**What is required**
Rewrite all of the items below with "linkedin" swapped for "LinkedIn" wherever it occurs, and keep everything else unchanged.

**Provided data**
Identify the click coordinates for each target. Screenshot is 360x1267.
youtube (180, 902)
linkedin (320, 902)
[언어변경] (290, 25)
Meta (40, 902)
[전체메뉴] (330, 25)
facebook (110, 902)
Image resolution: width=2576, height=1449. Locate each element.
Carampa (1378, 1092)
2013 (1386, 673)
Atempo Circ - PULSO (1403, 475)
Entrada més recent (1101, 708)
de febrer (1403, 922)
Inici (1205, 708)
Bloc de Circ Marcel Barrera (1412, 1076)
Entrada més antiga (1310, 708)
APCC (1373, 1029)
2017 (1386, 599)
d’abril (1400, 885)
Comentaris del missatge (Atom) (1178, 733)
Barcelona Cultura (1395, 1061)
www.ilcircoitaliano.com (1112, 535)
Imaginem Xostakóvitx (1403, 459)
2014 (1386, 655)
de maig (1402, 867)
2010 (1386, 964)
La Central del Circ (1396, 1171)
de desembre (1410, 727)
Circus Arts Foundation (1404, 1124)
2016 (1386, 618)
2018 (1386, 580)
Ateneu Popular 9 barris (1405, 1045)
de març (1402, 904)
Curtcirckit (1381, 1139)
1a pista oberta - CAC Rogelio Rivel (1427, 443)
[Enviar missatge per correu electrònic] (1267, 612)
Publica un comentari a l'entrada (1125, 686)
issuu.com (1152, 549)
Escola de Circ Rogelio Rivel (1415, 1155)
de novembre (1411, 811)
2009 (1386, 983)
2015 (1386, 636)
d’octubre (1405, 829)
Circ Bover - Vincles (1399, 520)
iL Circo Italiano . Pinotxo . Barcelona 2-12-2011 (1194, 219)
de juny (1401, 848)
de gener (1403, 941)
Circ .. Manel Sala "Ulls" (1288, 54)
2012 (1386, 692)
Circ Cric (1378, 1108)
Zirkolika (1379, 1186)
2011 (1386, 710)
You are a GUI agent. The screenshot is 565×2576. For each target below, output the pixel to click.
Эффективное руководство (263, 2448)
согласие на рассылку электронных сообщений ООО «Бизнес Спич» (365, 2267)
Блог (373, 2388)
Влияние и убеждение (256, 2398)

**Final answer**
Identify the click coordinates for each target. Screenshot is 360x1267.
youtube (180, 902)
LinkedIn (320, 902)
[언어변경] (290, 25)
Meta (40, 902)
[전체메뉴] (330, 25)
facebook (110, 902)
Image resolution: width=2576, height=1449. Locate each element.
Carampa (1378, 1092)
2013 (1386, 673)
Atempo Circ - PULSO (1403, 475)
Entrada més recent (1101, 708)
de febrer (1403, 922)
Inici (1205, 708)
Bloc de Circ Marcel Barrera (1412, 1076)
Entrada més antiga (1310, 708)
APCC (1373, 1029)
2017 (1386, 599)
d’abril (1400, 885)
Comentaris del missatge (Atom) (1178, 733)
Barcelona Cultura (1395, 1061)
www.ilcircoitaliano.com (1112, 535)
Imaginem Xostakóvitx (1403, 459)
2014 (1386, 655)
de maig (1402, 867)
2010 (1386, 964)
La Central del Circ (1396, 1171)
de desembre (1410, 727)
Circus Arts Foundation (1404, 1124)
2016 (1386, 618)
2018 (1386, 580)
Ateneu Popular 9 barris (1405, 1045)
de març (1402, 904)
Curtcirckit (1381, 1139)
1a pista oberta - CAC Rogelio Rivel (1427, 443)
[Enviar missatge per correu electrònic] (1267, 612)
Publica un comentari a l'entrada (1125, 686)
issuu.com (1152, 549)
Escola de Circ Rogelio Rivel (1415, 1155)
de novembre (1411, 811)
2009 (1386, 983)
2015 (1386, 636)
d’octubre (1405, 829)
Circ Bover - Vincles (1399, 520)
iL Circo Italiano . Pinotxo . Barcelona 2-12-2011 (1194, 219)
de juny (1401, 848)
de gener (1403, 941)
Circ .. Manel Sala "Ulls" (1288, 54)
2012 (1386, 692)
Circ Cric (1378, 1108)
Zirkolika (1379, 1186)
2011 (1386, 710)
You are a GUI agent. The screenshot is 565×2576. For each target below, output the pixel to click.
Эффективное руководство (263, 2448)
согласие на рассылку электронных сообщений ООО «Бизнес Спич» (365, 2267)
Блог (373, 2388)
Влияние и убеждение (256, 2398)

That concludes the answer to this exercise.